■ Requirement ■
Two lines mark the range in the entries below: the one holding "Viewport: 486px width, 366px height." and the one holding "This screenshot has width=969, height=545.". Set down those two and all lines between them, exactly.

■ Given records ■
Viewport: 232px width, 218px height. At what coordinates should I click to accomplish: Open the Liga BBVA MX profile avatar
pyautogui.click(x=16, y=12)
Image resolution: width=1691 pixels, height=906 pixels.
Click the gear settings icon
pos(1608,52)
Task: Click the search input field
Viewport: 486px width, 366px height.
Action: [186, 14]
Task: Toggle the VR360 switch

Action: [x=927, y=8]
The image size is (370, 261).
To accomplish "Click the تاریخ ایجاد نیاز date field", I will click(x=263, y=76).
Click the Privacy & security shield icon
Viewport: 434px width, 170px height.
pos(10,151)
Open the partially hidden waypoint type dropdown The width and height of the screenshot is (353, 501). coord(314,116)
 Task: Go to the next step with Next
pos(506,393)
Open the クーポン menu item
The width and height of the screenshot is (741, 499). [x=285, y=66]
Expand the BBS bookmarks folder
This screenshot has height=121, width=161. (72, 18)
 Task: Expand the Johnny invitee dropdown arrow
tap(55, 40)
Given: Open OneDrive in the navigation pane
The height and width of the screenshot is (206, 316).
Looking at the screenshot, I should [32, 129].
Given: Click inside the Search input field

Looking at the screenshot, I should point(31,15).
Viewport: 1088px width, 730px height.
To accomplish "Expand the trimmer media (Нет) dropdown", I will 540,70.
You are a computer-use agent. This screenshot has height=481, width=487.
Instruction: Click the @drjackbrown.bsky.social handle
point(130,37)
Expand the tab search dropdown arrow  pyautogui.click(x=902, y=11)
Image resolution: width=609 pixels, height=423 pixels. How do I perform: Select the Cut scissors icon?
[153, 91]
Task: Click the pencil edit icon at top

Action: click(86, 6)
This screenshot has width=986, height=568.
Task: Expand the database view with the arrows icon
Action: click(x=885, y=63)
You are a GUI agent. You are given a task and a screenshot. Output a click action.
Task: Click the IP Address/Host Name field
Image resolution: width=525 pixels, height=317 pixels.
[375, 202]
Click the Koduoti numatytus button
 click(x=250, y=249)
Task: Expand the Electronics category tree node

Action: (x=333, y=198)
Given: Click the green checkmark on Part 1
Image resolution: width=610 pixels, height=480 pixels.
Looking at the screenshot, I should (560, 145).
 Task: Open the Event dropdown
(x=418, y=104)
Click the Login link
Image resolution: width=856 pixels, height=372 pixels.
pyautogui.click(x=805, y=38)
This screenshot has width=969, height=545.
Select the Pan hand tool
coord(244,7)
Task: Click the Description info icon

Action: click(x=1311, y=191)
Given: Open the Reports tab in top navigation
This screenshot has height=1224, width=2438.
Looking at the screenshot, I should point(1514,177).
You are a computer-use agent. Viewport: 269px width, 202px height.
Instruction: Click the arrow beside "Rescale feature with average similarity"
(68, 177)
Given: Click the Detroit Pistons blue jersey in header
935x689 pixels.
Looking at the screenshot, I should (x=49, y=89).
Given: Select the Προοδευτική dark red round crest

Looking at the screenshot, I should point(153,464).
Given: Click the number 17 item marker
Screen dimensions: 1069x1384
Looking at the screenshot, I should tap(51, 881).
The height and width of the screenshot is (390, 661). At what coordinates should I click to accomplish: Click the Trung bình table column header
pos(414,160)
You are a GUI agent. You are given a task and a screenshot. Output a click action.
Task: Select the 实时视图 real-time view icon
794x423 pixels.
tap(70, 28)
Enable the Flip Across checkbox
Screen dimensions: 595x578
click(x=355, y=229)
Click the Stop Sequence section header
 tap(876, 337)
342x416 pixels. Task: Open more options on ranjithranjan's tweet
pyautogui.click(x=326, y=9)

■ Task solution ■
Viewport: 486px width, 366px height.
Action: [186, 14]
Task: Toggle the VR360 switch

Action: [x=927, y=8]
The image size is (370, 261).
To accomplish "Click the تاریخ ایجاد نیاز date field", I will click(x=263, y=76).
Click the Privacy & security shield icon
Viewport: 434px width, 170px height.
pos(10,151)
Open the partially hidden waypoint type dropdown The width and height of the screenshot is (353, 501). coord(314,116)
 Task: Go to the next step with Next
pos(506,393)
Open the クーポン menu item
The width and height of the screenshot is (741, 499). [x=285, y=66]
Expand the BBS bookmarks folder
This screenshot has height=121, width=161. (72, 18)
 Task: Expand the Johnny invitee dropdown arrow
tap(55, 40)
Given: Open OneDrive in the navigation pane
The height and width of the screenshot is (206, 316).
Looking at the screenshot, I should [32, 129].
Given: Click inside the Search input field

Looking at the screenshot, I should point(31,15).
Viewport: 1088px width, 730px height.
To accomplish "Expand the trimmer media (Нет) dropdown", I will 540,70.
You are a computer-use agent. This screenshot has height=481, width=487.
Instruction: Click the @drjackbrown.bsky.social handle
point(130,37)
Expand the tab search dropdown arrow  pyautogui.click(x=902, y=11)
Image resolution: width=609 pixels, height=423 pixels. How do I perform: Select the Cut scissors icon?
[153, 91]
Task: Click the pencil edit icon at top

Action: click(86, 6)
This screenshot has width=986, height=568.
Task: Expand the database view with the arrows icon
Action: click(x=885, y=63)
You are a GUI agent. You are given a task and a screenshot. Output a click action.
Task: Click the IP Address/Host Name field
Image resolution: width=525 pixels, height=317 pixels.
[375, 202]
Click the Koduoti numatytus button
 click(x=250, y=249)
Task: Expand the Electronics category tree node

Action: (x=333, y=198)
Given: Click the green checkmark on Part 1
Image resolution: width=610 pixels, height=480 pixels.
Looking at the screenshot, I should (560, 145).
 Task: Open the Event dropdown
(x=418, y=104)
Click the Login link
Image resolution: width=856 pixels, height=372 pixels.
pyautogui.click(x=805, y=38)
This screenshot has width=969, height=545.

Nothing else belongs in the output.